Chapter 1, Getting Started with TensorFlow, covers some basic concepts that will be found in all the subsequent chapters. We’ll introduce machine learning and deep learning architectures. Finally, we’ll introduce deep learning architectures, the so-called Deep Neural Networks: these are distinguished from the more commonplace single-hidden-layer neural networks by their depth; that is, the number of node layers through which data passes in a multistep process of pattern recognition. We will provide a comparative analysis of deep learning architectures with a chart summarizing all the neural networks from where most of the deep learning algorithm evolved.
Chapter 2, First Look at TensorFlow, will cover the main features and capabilities of TensorFlow 1.x: getting started with computation graph, data model, programming model and TensorBoard. In the last part of the chapter, we’ll see TensorFlow in action by implementing a Single Input Neuron. Finally, it will show how to upgrade from TensorFlow 0.x to TensorFlow 1.x.
Chapter 3, Using TensorFlow on a Feed-Forward Neural Network, provides a detailed introduction of feed-forward neural networks.
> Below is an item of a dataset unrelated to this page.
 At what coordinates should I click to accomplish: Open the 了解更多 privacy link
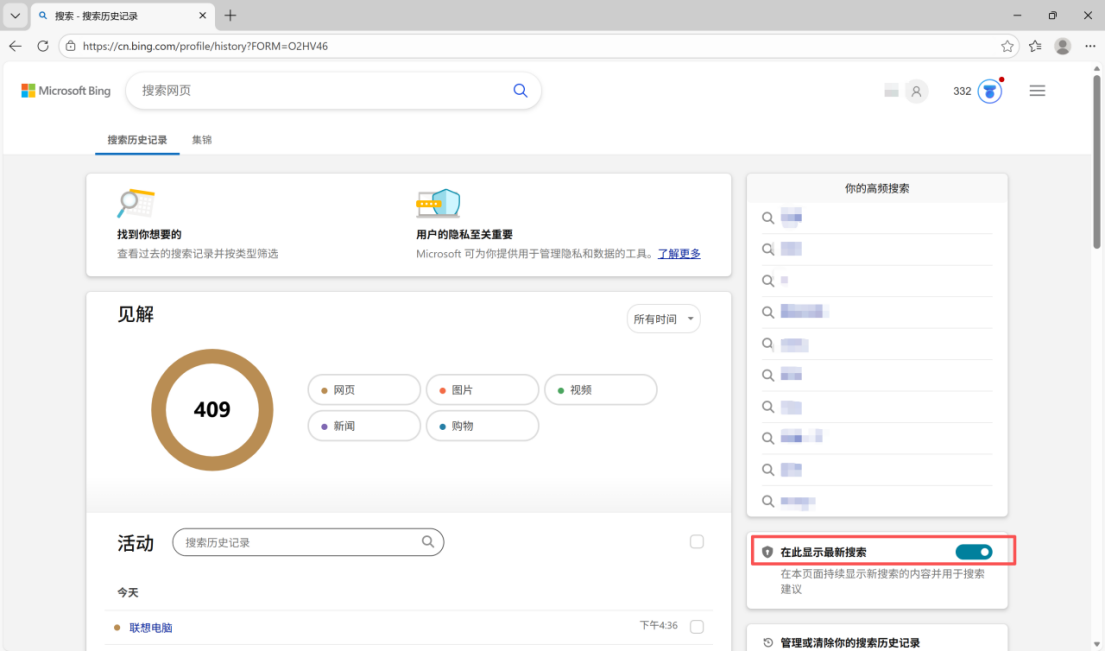[678, 254]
The chapter will be also very practical, implementing a lot of application examples using this fundamental architecture.
Chapter 4, TensorFlow on a Convolutional Neural Network, introduces the CNNs networks that are the basic blocks of a deep learning-based image classifier. We’ll develop two examples of CNN networks; the first is the classic MNIST digit classification problem, while the purpose for the second is to train a network on a series of facial images to classify their emotional stretch.
Chapter 5, Optimizing TensorFlow Autoencoders, presents autoencoders networks that are designed and trained for transforming an input pattern so that, in the presence of a degraded or incomplete version of an input pattern, it is possible to obtain the original pattern. In the chapter, we’ll see autoencoders in action with some application examples.
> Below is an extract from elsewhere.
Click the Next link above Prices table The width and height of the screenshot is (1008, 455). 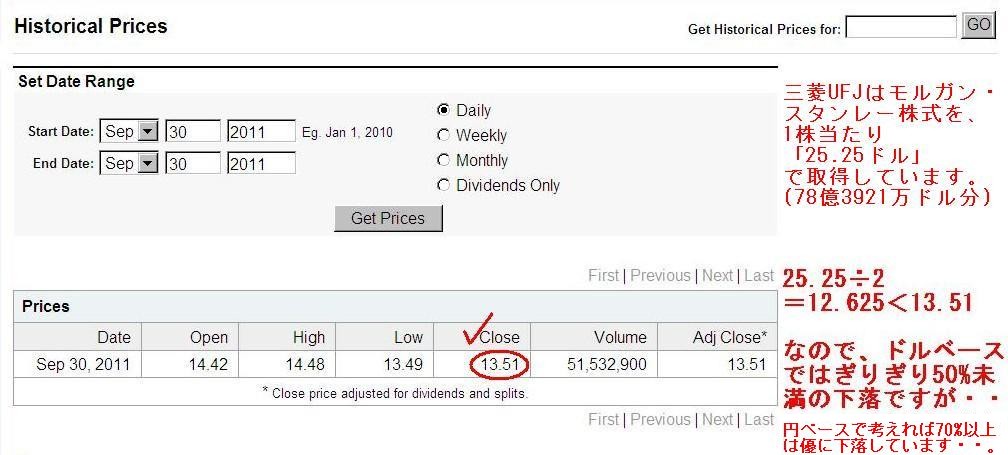(x=717, y=276)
Chapter 6, Recurrent Neural Networks, explains this fundamental architecture designed to handle data that comes in different lengths, that is very popular for various natural language processing tasks. Text processing and image classification problems will be implemented in the course if this chapter.
Chapter 7, GPU Computing, shows the TensorFlow facilities for GPU computing. In this chapter, we’ll explore some techniques to handle GPU using TensorFlow.
Chapter 8, Advanced TensorFlow Programming, gives an overviewof the following TensorFlow-based libraries: Keras, Pretty Tensor, and TFLearn. For each library, we’ll describe the main features with an application example.
Chapter 9, Advanced Multimedia Programming with TensorFlow, covers some advanced and emerging aspects of multimedia programming using TensorFlow. Deep neural networks for scalable object detection and deep learning on Android using TensorFlow with an example with the code will be discussed. The Accelerated Linear Algebra (XLA) and Keras will be discussed with examples to make the discussion more concrete.
Chapter 10, Reinforcement Learning, covers the basic concepts of RL. We will experience the Q-learning algorithm that is one of the most popular reinforcement learning algorithms. Furthermore, we’ll introduce the OpenAI gym framework that is a TensorFlow compatible, toolkit for developing and comparing reinforcement learning algorithms.